Tips for Workday Meditation

All you need is a few minutes and a comfortable space

For many people, a hectic schedule makes overall wellness seem like a daunting task. Making time to work on physical fitness and mental health—on top of commitments for work, school, family and friends can feel overwhelming. But it is doable.

For example, you can squeeze in additional physical activity during the workweek by slightly altering your daily routines on commute and even at the office.

When it comes to meditation, all you need is a few minutes—and similarly, you can integrate it into your commute or on a break during the day.

Meditation and mindfulness

It might be easier to start with what it isn’t—meditation isn’t escape. Rather, it’s about tuning in to focus on what you’re feeling, emotionally or physically—and not judging these feelings.
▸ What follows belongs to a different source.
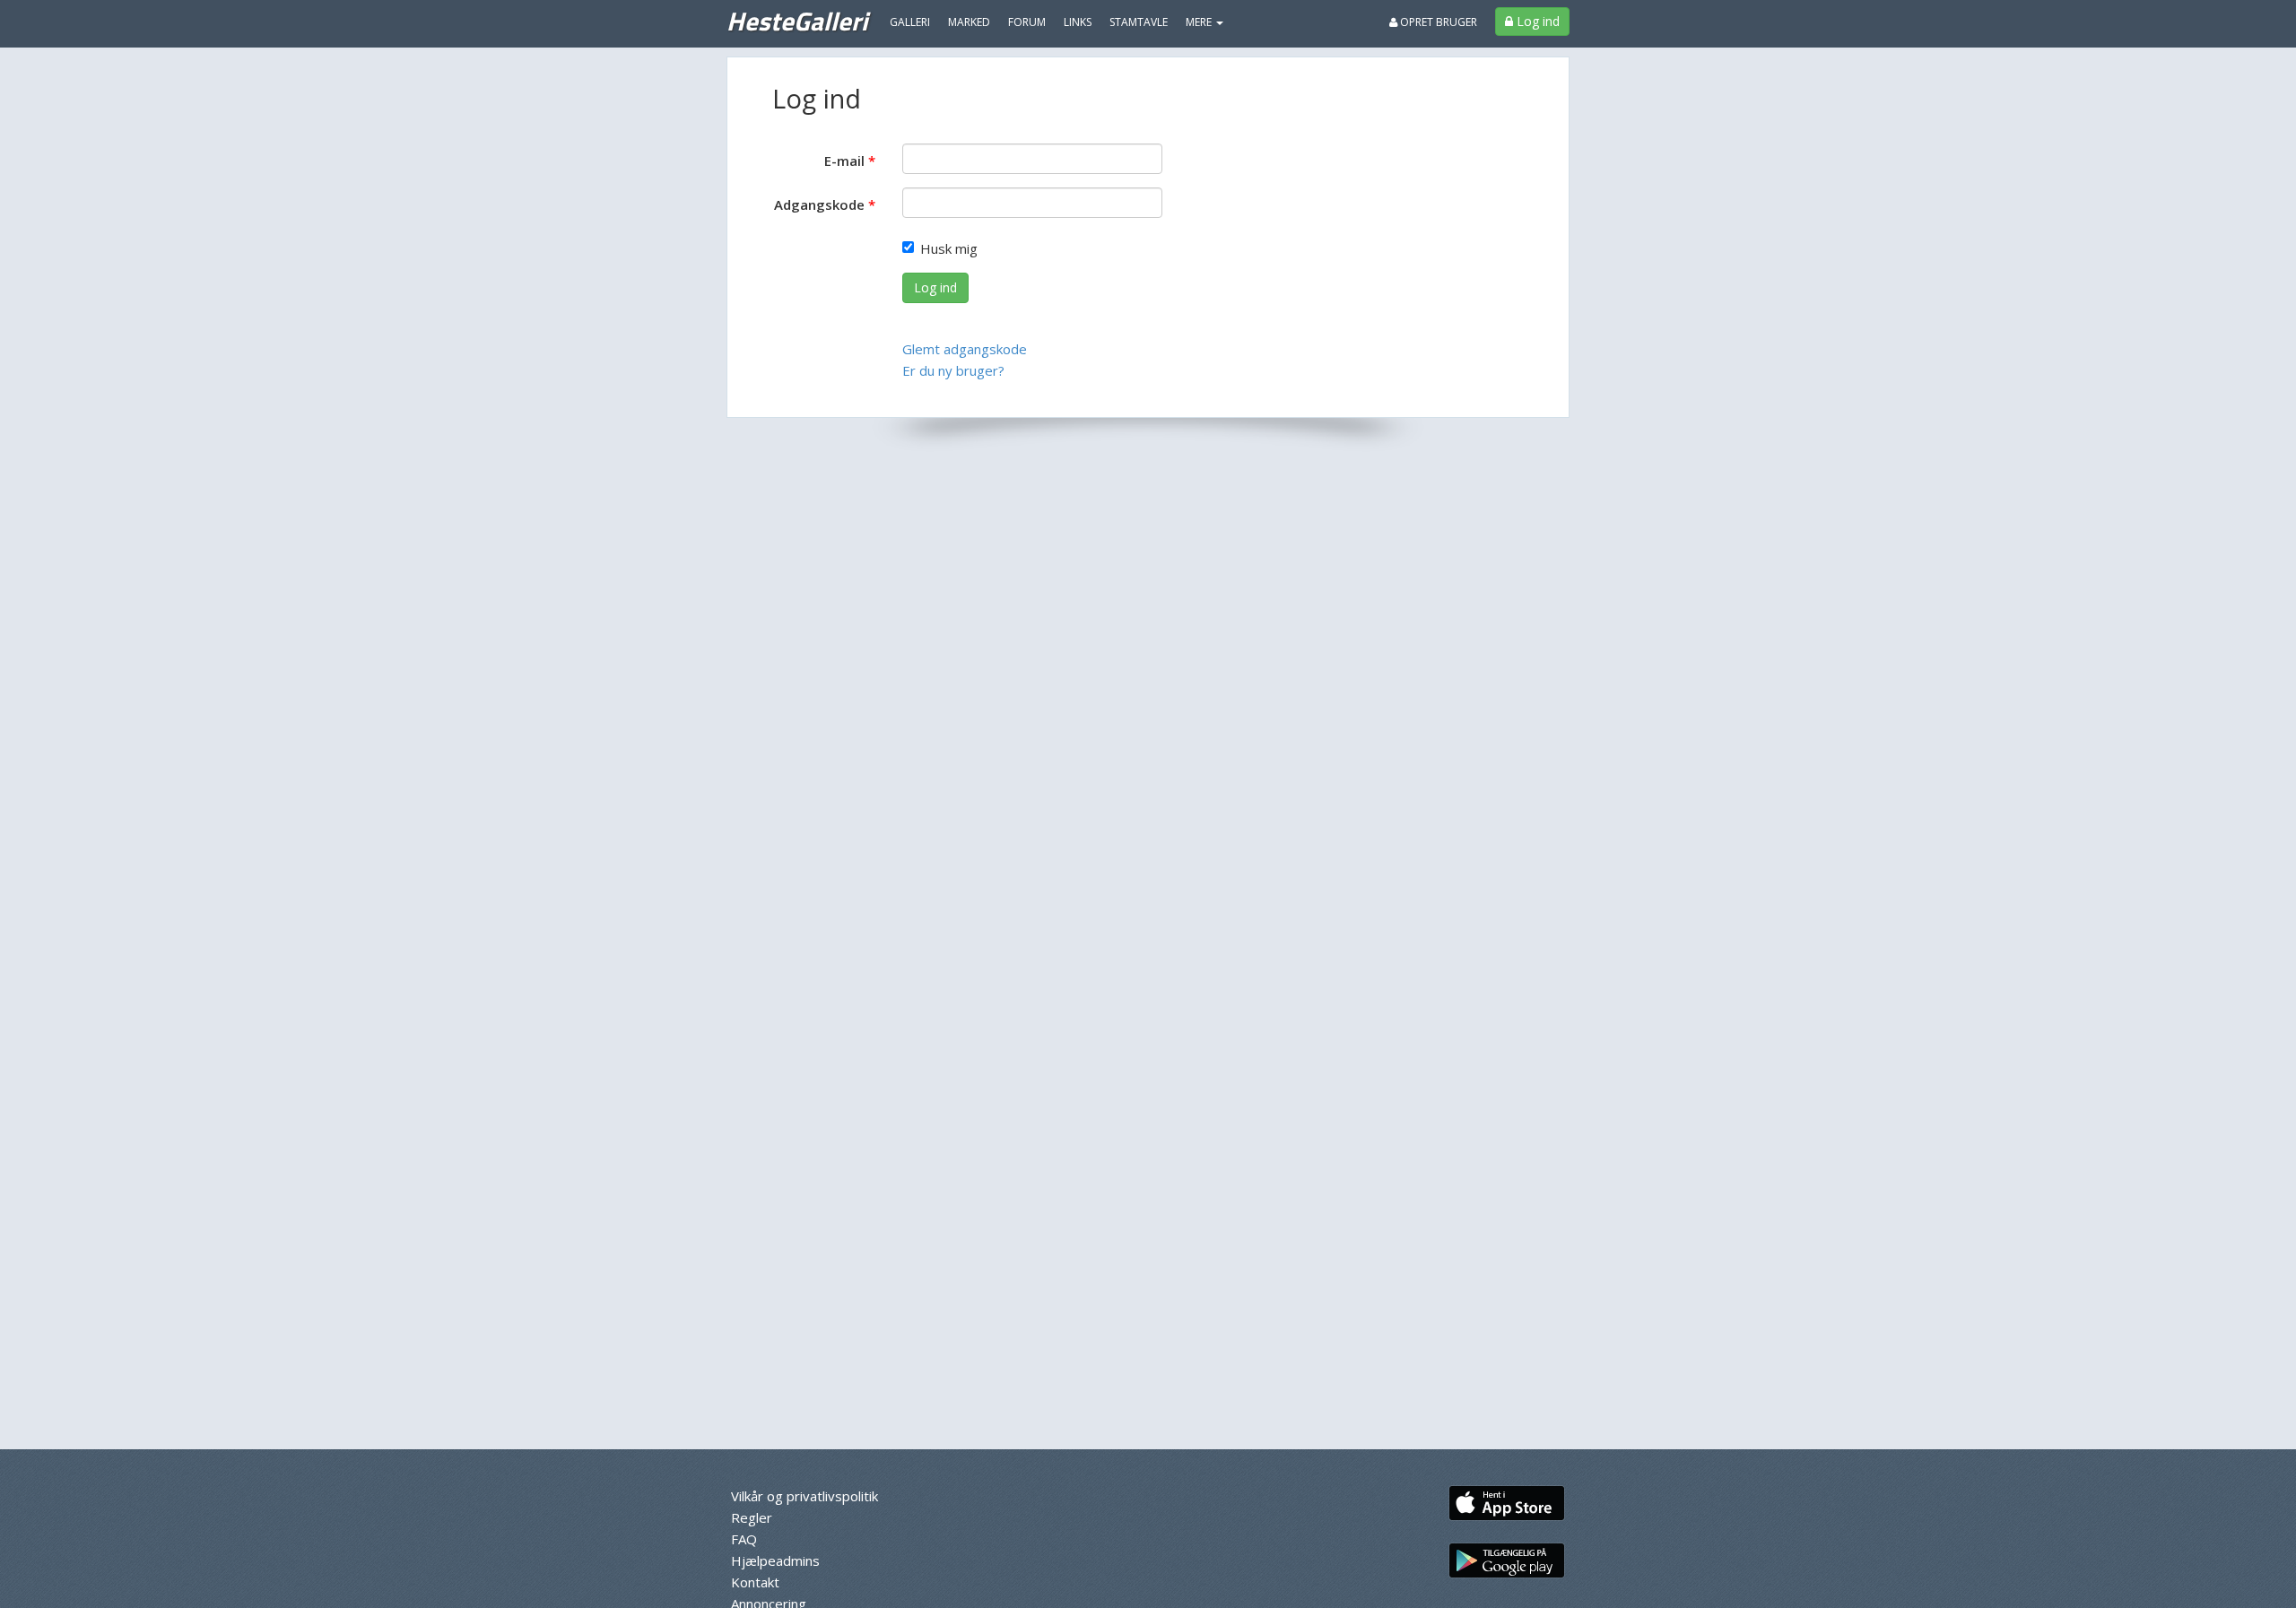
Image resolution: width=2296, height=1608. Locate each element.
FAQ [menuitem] (744, 1539)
Paul Jeannotte, a Wellbeing Instructor at the George Wellbeing Center at the Dayton YMCA says mindfulness is, “Being aware in the present moment and accepting what’s really happening.

Meditation and mindfulness go hand in hand. Meditation is a practice that can help you be more mindful.
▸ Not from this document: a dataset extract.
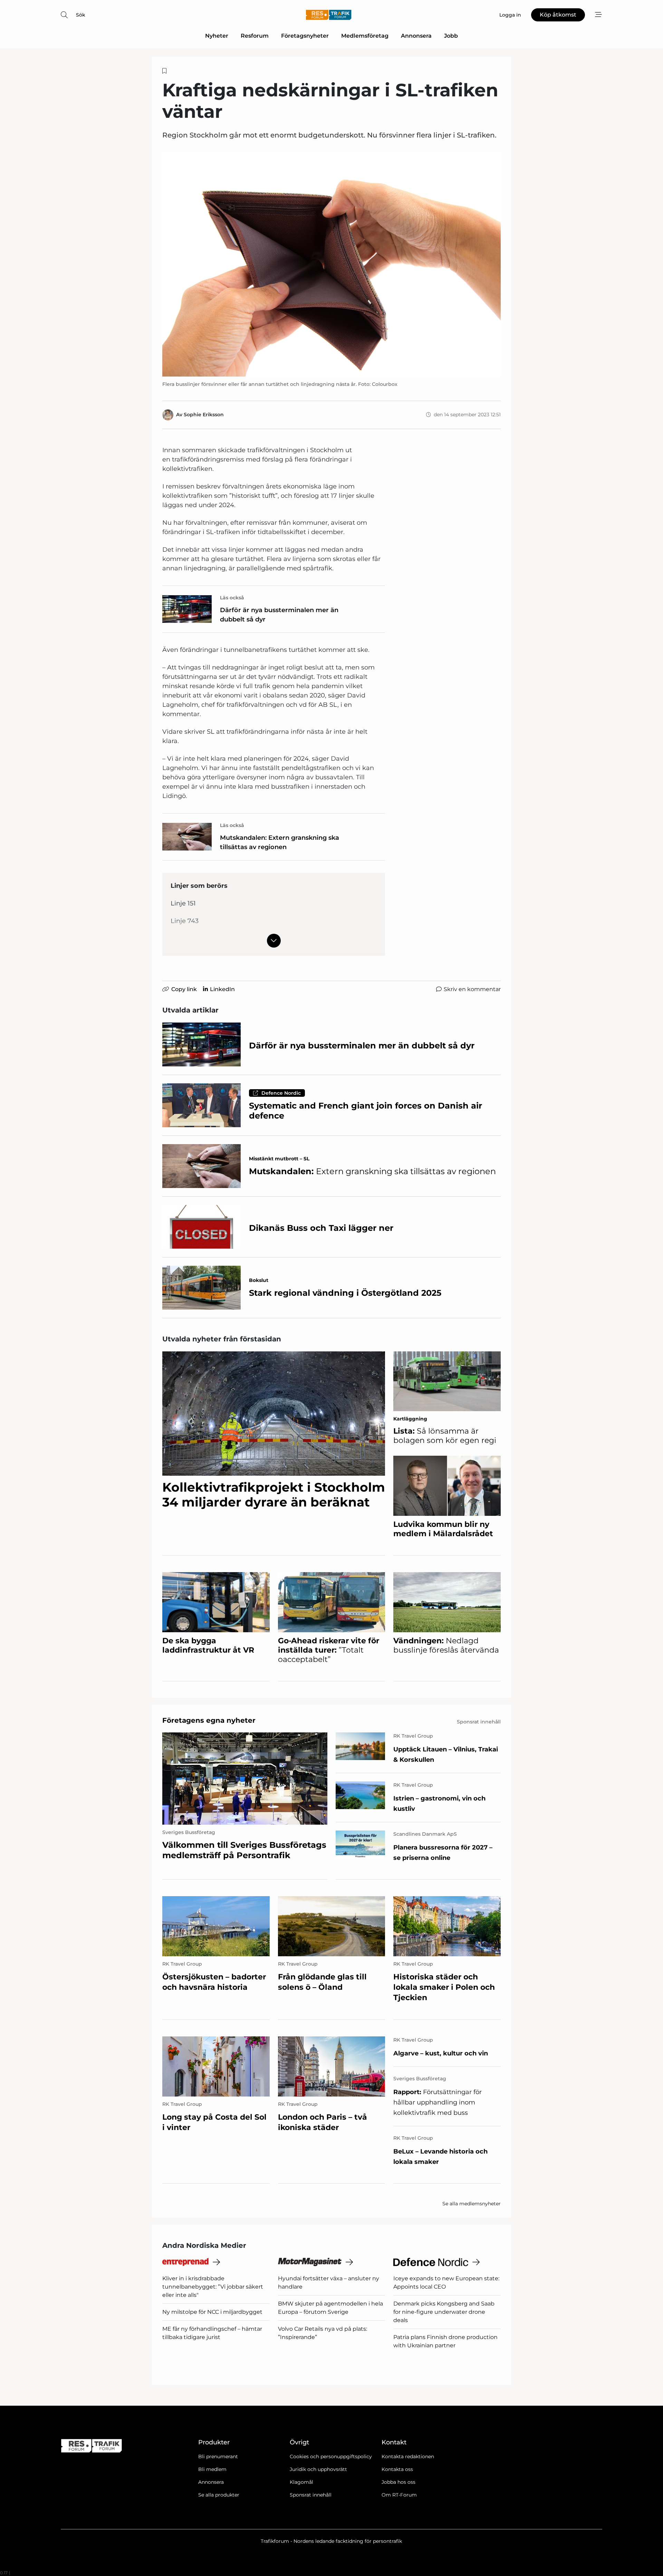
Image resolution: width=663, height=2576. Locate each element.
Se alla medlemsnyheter (471, 2203)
Why give meditation a try?

There are several benefits of integrating a meditation practice into your life. It can help with:

  • Stress reduction
  • Increased gratitude
  • Self-reflection
  • Emotional intelligence
  • Preparedness to handle whatever life throws your way

Meditation basics

To meditate, Paul suggests that you find a space where you can be alone and can focus. He says it’s better to do just a few minutes of meditation on a daily basis, rather than a longer duration twice a week. Here are some ideas to integrate meditation into your work life:

In terms of position, you can sit or walk—whatever is most comfortable to you. For example—you might find a quiet room where you can sit down, uninterrupted and spend five minutes focusing on the sensations of your body breathing. How do you feel while you inhale and exhale? You might close your eyes, or keep your eyes open and allow your gaze to fall about three feet in front of you. This same thing can be done by spending five extra minutes in your car before or after work.

Or, you might head out for a solo walk during lunch to feel the sensations of your body walking. How your legs feel, what you see, what sounds you hear, etc.

A wandering mind is OK

Paul says it’s normal for your mind to wander during meditation—especially if you are new in your meditation practice. When that happens, come back to the sensations of the breath you were feeling before you wandered, and don’t judge yourself for wandering. This will help you to go back to focusing on the present moment and what you’re experiencing with each inhale and exhale.

Give it a try

If you’re not sure meditation is for you, why not give it a try and find out? Start with just a few minutes, and pay attention to what you’re feeling—and that’s it, you’re meditating!